#### EXERCISE PROMPT:
Starting at the line that contains "How do I perform: Choose" and stopping at the line that contains "Open the 'is not' criteria dropdown", restate each line of the records below exactly. Omit the pictures.

◇ ◇ ◇ ◇ ◇ ◇ ◇

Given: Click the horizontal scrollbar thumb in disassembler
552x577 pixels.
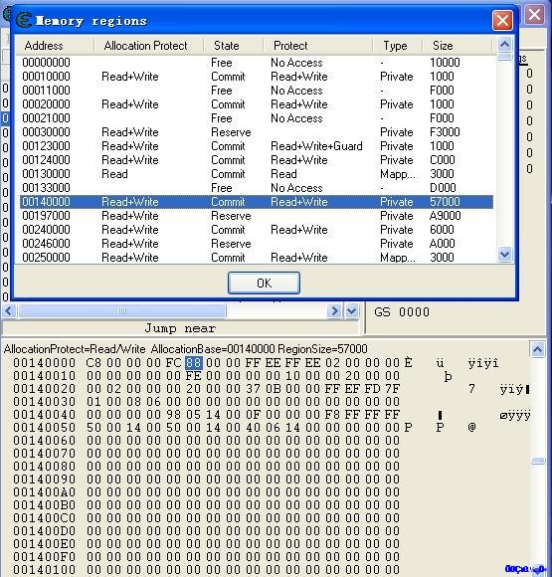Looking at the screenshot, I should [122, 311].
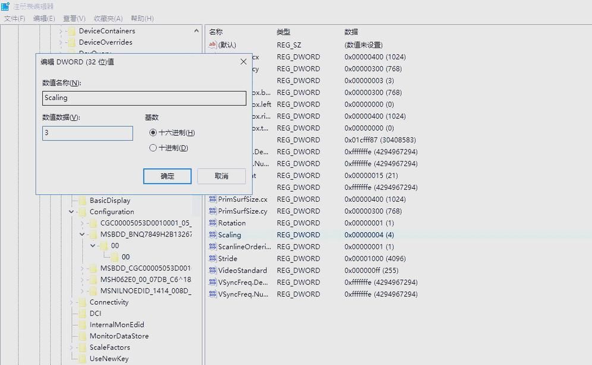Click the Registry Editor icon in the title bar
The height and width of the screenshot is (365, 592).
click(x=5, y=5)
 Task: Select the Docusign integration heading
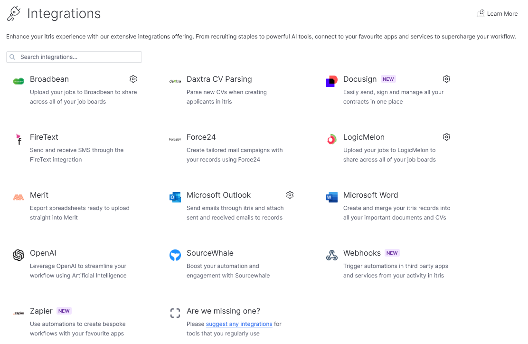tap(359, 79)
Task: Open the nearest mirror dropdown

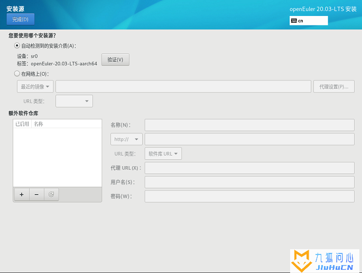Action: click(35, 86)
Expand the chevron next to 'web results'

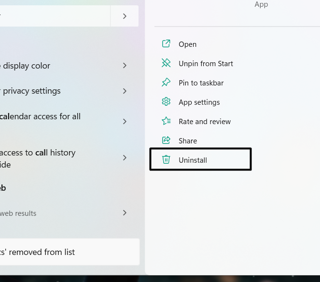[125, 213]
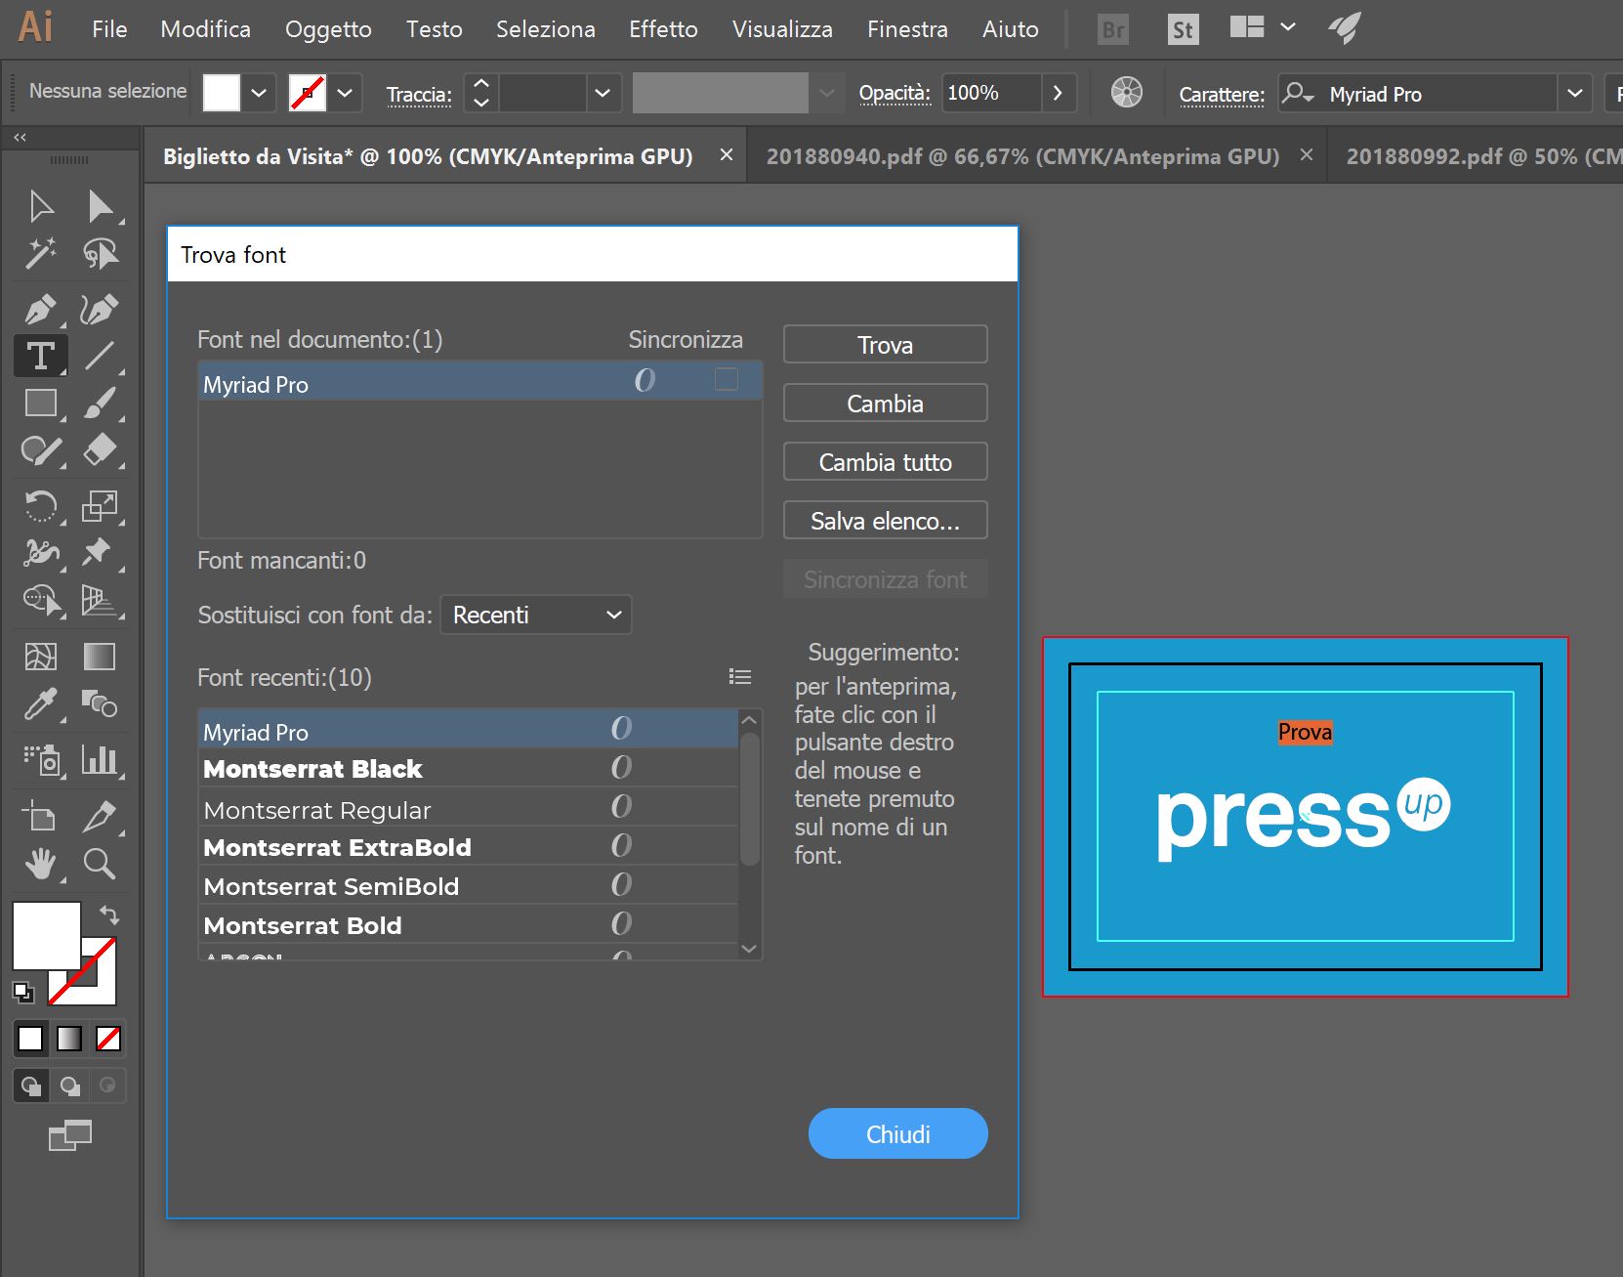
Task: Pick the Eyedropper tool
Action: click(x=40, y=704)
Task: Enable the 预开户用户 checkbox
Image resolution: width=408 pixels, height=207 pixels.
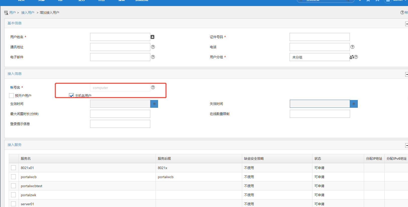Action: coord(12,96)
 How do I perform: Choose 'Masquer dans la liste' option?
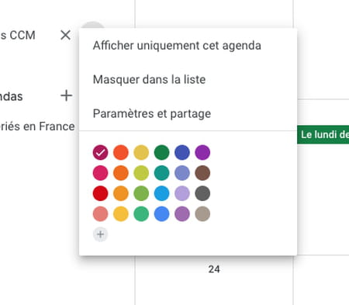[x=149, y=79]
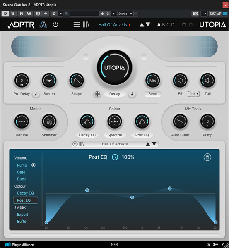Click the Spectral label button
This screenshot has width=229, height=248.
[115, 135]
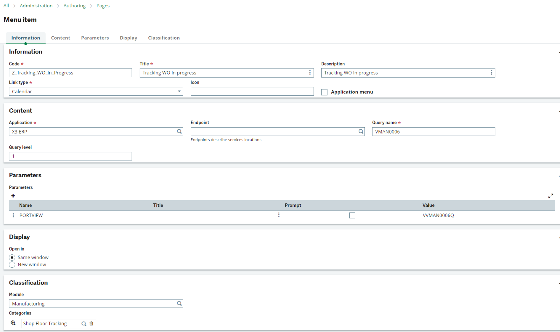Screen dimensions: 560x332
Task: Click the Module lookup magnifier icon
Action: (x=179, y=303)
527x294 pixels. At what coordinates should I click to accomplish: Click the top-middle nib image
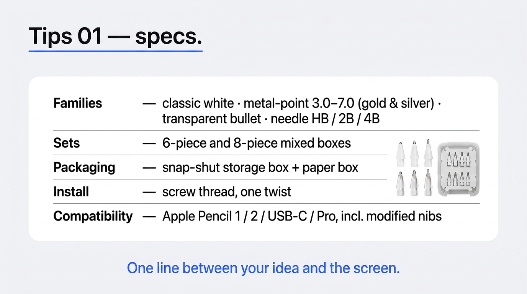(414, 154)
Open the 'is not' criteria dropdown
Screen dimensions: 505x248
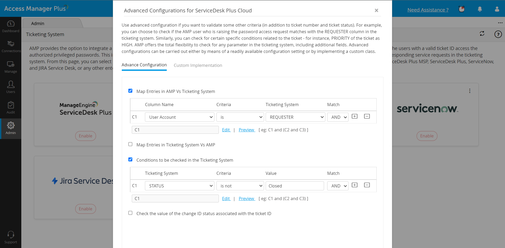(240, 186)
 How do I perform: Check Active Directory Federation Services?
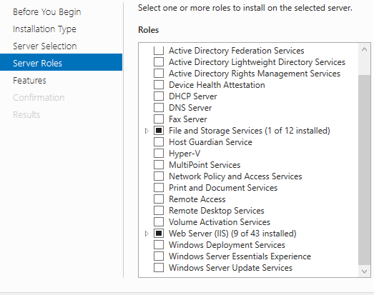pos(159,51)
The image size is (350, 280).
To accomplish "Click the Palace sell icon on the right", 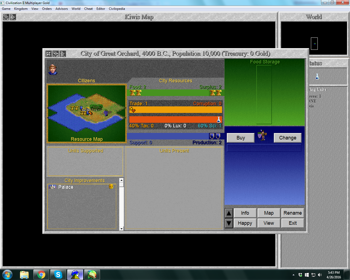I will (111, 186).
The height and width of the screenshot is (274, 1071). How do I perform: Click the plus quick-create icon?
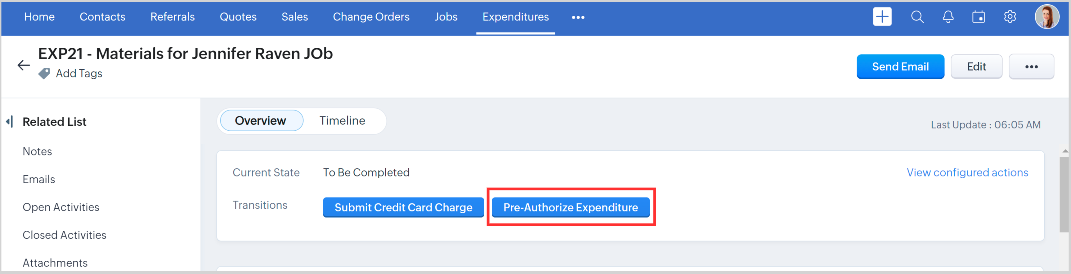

◇ ◇ ◇ ◇ ◇ ◇ ◇

#### FINISHED EXERCISE:
 How do I perform: Choose 'Masquer dans la liste' option?
[x=149, y=79]
Click the Spectral label button
This screenshot has width=229, height=248.
[115, 135]
Screen dimensions: 560x332
Task: Click the Module lookup magnifier icon
Action: (x=179, y=303)
527x294 pixels. At what coordinates should I click to accomplish: Click the top-middle nib image
(414, 154)
Open the 'is not' criteria dropdown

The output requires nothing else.